> Try it
Return all of the entries word for word, but omit the pictures they contain.

Study material section start

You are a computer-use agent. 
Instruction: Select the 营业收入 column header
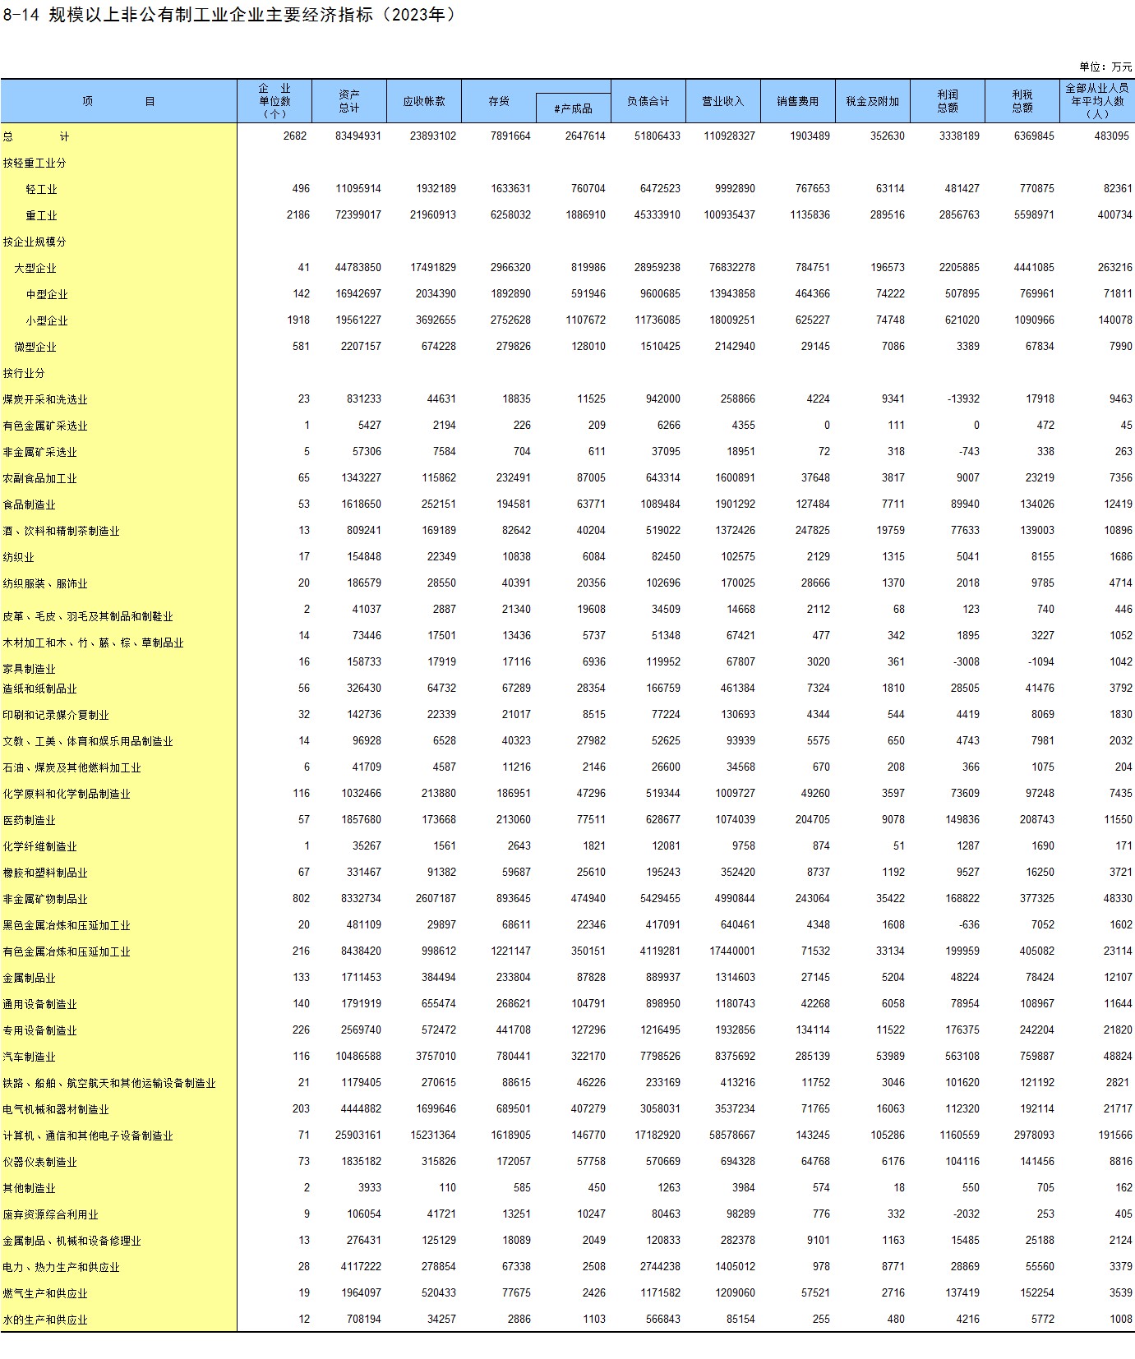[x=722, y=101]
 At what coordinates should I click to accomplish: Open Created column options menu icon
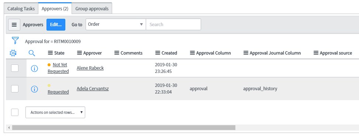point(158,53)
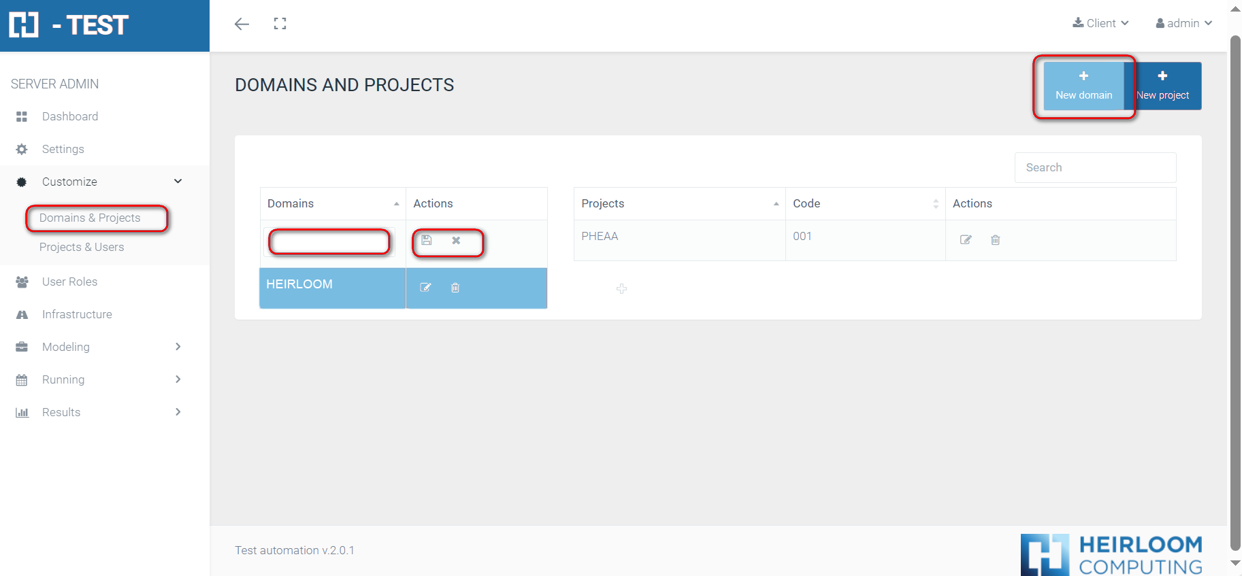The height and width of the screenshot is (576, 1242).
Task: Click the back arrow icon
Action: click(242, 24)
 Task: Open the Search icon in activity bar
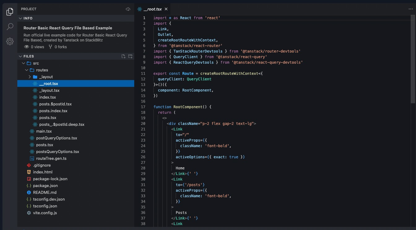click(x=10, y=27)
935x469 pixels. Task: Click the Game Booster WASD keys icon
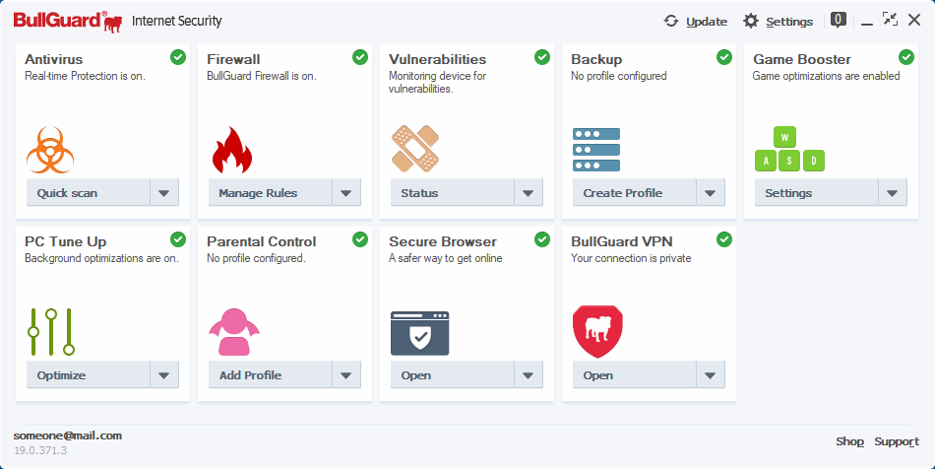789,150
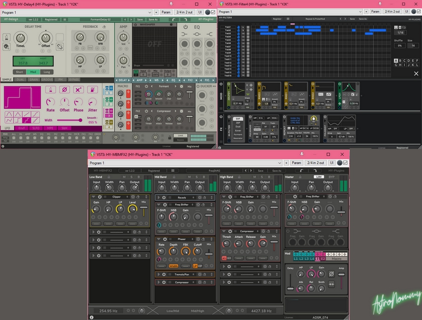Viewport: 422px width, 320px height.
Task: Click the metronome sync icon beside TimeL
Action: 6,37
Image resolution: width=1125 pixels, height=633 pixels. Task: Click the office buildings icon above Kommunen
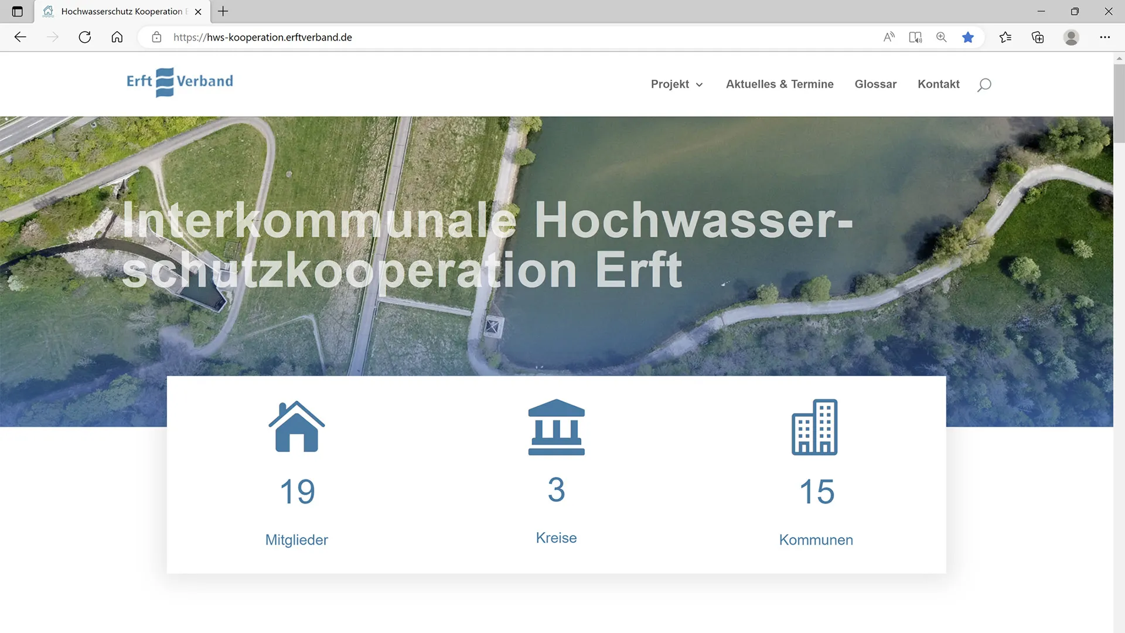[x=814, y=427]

Study material section end

> Answer area
You are a computer-use agent. 
Instruction: Select the 营业收入 column header
[x=722, y=101]
 At what coordinates should I click to accomplish: Open Created column options menu icon
point(158,53)
The height and width of the screenshot is (576, 1242).
Task: Click the back arrow icon
Action: click(242, 24)
 Task: Open the Search icon in activity bar
click(x=10, y=27)
935x469 pixels. Task: Click the Game Booster WASD keys icon
789,150
Viewport: 422px width, 320px height.
Task: Click the metronome sync icon beside TimeL
Action: 6,37
Image resolution: width=1125 pixels, height=633 pixels. Task: Click the office buildings icon above Kommunen
[x=814, y=427]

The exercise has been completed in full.